Aan [de echtgenoot] is met dagtekening 1 december 2017, overeenkomstig de aangifte, een aanslag IB 2016 opgelegd naar een belastbaar inkomen uit werk en woning € 19.783. De te betalen inkomstenbelasting is berekend op € 1.661. Er is geen premie volksverzekeringen geheven en er zijn geen heffingskortingen toegekend.
2.9.
[de echtgenoot] was in 2016 in Zweden een belasting over zijn inkomsten verschuldigd. Een inkomen van 50.206 Zweedse Kronen (SEK) is in de heffing betrokken. Dit betroffen de onder 2.6 genoemde uitkeringen, exclusief de AOW-uitkering, van € 8.074. Daarop is een belastingvrije som van SEK 49.500 in aftrek gebracht. Het belastbaar inkomen is vastgesteld op SEK 700.
2.10.
In 2016 stonden belanghebbende en haar echtgenoot bij de Sociale Verzekeringsbank (hierna: SVB) niet geregistreerd als verzekerd voor de Nederlandse volksverzekeringen.
2.11.
In 2016 waren belanghebbende en haar echtgenoot in Nederland verzekerd voor de zorgkosten, hebben zij een bijdrage betaald aan het Centraal Administratiekantoor (hierna: CAK) en hebben zij zorgtoeslag ontvangen. Belanghebbende en haar echtgenoot hadden in 2016 een huisarts in Nederland.
2.12.
Belanghebbende heeft aan de Inspecteur kopieën verstrekt van bankafschriften van een rekening bij ING Bank.

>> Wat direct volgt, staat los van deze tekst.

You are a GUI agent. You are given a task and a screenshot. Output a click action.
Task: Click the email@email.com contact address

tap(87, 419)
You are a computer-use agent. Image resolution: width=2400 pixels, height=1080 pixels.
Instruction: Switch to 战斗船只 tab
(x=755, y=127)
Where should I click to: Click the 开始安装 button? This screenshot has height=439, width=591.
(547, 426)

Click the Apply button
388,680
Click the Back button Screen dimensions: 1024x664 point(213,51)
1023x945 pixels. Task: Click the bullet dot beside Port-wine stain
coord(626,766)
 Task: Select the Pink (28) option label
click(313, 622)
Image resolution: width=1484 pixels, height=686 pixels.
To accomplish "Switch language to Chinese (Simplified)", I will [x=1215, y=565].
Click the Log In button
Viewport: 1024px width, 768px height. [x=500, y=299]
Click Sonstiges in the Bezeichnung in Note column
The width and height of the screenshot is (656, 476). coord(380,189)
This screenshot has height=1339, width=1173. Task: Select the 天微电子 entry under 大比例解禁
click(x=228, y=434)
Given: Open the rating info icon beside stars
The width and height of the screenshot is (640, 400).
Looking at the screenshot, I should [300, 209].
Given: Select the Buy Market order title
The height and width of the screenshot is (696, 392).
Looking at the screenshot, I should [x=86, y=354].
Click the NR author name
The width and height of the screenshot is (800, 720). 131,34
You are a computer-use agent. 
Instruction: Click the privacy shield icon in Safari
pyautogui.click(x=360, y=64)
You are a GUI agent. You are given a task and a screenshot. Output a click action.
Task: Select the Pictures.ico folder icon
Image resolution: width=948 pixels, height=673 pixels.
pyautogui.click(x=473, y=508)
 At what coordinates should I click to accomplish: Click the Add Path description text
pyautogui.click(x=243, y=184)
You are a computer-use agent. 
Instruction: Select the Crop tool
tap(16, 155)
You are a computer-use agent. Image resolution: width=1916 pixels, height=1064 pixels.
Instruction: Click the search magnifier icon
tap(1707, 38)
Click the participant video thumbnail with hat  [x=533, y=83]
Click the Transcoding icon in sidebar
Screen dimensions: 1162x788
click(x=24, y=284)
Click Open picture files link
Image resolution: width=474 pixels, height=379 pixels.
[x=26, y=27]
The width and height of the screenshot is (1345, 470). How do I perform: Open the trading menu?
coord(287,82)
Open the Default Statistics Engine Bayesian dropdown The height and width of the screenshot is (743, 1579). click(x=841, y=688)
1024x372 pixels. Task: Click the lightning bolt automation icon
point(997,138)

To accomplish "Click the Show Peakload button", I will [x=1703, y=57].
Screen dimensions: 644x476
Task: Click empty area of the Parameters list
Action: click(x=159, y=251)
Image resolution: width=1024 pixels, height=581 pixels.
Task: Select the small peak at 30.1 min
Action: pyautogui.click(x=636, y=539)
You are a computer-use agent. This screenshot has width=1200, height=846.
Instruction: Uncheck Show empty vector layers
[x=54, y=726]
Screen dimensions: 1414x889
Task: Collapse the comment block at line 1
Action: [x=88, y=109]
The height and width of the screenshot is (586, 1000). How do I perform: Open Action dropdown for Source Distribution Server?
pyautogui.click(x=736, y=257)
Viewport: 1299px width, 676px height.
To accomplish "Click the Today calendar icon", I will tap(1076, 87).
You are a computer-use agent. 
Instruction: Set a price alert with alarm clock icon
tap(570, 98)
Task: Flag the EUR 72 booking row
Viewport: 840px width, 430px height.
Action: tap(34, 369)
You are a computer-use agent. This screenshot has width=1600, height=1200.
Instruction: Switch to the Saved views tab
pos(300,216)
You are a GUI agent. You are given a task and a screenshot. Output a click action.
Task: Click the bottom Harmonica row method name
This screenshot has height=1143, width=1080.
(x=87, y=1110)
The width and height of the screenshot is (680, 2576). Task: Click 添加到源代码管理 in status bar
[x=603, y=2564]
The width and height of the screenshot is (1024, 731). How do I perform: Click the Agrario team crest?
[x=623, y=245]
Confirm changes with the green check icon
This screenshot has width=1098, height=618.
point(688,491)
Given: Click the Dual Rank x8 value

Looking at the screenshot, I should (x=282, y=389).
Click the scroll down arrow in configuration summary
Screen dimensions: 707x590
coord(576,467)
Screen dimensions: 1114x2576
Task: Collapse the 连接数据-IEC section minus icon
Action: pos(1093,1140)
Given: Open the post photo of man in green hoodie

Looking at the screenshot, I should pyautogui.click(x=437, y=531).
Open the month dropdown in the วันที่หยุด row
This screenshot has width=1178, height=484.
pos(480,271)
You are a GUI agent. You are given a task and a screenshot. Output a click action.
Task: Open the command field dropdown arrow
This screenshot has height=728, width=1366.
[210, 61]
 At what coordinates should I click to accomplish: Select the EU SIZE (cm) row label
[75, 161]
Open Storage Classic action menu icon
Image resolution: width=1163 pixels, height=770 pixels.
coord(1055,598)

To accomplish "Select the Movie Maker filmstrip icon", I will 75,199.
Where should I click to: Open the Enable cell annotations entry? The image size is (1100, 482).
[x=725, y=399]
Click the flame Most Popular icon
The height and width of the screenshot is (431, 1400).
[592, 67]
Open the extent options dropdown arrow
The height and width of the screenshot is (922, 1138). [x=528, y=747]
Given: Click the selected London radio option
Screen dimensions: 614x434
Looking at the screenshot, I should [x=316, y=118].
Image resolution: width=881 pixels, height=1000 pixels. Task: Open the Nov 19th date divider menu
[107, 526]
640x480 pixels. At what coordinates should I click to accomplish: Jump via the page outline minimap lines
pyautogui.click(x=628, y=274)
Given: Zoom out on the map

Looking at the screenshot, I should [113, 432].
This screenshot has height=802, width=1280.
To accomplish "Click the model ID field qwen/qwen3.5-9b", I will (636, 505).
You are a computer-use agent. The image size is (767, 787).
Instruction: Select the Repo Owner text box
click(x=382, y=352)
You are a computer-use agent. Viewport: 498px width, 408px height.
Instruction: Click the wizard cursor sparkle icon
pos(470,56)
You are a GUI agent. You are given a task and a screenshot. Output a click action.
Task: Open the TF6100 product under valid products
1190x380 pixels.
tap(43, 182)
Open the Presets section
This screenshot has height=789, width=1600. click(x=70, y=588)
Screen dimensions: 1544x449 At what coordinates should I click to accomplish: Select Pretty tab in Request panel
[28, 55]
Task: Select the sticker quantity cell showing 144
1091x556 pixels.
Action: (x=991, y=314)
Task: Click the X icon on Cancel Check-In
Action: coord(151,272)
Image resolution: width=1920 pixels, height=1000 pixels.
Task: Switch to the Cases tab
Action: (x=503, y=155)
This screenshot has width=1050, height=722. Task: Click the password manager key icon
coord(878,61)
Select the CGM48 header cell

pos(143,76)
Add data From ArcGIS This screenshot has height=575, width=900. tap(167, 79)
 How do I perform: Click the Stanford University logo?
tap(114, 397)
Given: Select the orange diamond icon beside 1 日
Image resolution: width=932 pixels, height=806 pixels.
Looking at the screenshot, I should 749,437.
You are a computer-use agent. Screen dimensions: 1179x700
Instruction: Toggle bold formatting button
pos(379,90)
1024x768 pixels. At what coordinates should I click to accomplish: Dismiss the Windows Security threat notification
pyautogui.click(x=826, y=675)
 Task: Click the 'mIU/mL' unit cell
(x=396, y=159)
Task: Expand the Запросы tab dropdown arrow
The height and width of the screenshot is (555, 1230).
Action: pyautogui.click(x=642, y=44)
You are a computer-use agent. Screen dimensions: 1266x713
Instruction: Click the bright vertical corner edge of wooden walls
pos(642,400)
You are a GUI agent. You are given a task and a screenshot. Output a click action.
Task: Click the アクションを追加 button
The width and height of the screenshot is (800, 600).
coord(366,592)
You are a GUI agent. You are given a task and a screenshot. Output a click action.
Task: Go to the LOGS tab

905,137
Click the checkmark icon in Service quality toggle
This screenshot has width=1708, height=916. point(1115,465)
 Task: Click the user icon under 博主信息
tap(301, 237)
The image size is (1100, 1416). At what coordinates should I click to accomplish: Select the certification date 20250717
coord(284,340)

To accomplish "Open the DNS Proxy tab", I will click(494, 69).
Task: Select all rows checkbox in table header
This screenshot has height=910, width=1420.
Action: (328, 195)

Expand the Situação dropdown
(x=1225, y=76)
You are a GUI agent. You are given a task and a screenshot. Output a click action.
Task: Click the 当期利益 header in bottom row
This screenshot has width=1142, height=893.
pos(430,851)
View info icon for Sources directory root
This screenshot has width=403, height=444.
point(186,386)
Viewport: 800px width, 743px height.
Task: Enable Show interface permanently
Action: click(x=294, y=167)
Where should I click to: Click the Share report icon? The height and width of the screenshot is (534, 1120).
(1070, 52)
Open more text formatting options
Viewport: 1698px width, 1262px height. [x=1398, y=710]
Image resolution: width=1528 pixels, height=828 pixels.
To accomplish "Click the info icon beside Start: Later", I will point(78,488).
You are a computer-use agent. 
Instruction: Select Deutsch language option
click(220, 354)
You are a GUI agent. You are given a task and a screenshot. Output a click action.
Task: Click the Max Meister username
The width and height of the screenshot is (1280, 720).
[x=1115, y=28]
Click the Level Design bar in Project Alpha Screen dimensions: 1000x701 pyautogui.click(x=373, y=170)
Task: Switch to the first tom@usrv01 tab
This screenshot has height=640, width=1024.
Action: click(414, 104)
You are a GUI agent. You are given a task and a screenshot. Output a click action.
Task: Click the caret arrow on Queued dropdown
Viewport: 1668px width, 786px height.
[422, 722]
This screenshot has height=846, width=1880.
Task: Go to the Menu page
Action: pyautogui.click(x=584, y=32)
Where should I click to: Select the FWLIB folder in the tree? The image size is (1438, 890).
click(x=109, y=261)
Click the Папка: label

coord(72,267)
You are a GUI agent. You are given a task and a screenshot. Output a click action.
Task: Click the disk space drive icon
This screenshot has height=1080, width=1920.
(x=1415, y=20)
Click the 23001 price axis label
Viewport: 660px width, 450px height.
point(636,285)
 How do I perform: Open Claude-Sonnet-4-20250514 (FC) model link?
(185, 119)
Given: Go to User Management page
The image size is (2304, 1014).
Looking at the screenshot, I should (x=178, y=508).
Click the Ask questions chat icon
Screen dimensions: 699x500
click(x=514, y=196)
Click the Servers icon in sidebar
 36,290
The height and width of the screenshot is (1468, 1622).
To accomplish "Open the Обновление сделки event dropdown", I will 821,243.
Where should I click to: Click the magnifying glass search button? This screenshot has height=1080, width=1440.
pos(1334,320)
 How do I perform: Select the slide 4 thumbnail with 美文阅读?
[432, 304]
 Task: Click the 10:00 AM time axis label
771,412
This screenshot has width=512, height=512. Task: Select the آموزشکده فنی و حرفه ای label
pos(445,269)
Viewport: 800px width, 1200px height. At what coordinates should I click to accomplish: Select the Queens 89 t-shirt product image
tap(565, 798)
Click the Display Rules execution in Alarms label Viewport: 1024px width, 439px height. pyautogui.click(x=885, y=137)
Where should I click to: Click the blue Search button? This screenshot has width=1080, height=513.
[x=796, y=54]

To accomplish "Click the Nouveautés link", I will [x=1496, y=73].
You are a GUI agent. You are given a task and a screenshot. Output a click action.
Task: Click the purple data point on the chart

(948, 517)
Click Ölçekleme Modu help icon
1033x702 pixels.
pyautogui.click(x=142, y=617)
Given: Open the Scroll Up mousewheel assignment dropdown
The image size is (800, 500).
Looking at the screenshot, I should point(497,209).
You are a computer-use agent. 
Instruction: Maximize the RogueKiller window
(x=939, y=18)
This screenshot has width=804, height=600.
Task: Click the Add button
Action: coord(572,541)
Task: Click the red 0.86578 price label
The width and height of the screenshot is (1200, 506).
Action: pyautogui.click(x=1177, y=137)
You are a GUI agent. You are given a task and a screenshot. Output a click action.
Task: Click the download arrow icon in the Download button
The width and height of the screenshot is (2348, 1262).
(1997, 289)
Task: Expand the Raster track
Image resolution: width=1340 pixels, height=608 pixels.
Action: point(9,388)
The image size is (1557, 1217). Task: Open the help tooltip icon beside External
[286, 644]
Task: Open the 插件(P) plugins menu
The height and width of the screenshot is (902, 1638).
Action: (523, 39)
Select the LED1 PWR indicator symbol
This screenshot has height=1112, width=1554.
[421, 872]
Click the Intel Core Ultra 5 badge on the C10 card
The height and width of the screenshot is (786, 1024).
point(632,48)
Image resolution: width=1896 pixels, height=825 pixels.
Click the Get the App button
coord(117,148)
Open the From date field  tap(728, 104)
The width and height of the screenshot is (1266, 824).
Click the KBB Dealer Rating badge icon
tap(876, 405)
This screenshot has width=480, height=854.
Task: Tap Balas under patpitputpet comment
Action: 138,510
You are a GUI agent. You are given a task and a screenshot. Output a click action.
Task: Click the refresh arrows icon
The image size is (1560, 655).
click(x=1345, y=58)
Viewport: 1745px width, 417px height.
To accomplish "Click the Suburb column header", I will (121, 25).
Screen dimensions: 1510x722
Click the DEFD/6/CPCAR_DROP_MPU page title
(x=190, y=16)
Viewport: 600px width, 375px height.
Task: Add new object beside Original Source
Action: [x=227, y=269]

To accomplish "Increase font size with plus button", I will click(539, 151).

De Inspecteur heeft aan de hand daarvan geconstateerd dat door belanghebbende of haar echtgenoot in 2015, 2016 en in 2017 (tot en met 23 augustus) op respectievelijk 98 dagen, 79 dagen en 41 dagen in Nederland pinbetalingen of -opnamen zijn gedaan. Deze bankafschriften behoren tot de stukken van het geding.
2.13.
Vanaf 10 april 2017 hebben belanghebbende en haar echtgenoot zich weer in Nederland ingeschreven bij het BRP. Zij hebben ter zitting verklaard dat zij inmiddels een huis hebben gekocht in Zeeland en dat zij gewoonlijk in Nederland verblijven. In 2018 hebben zij hun auto weer ingevoerd in Nederland.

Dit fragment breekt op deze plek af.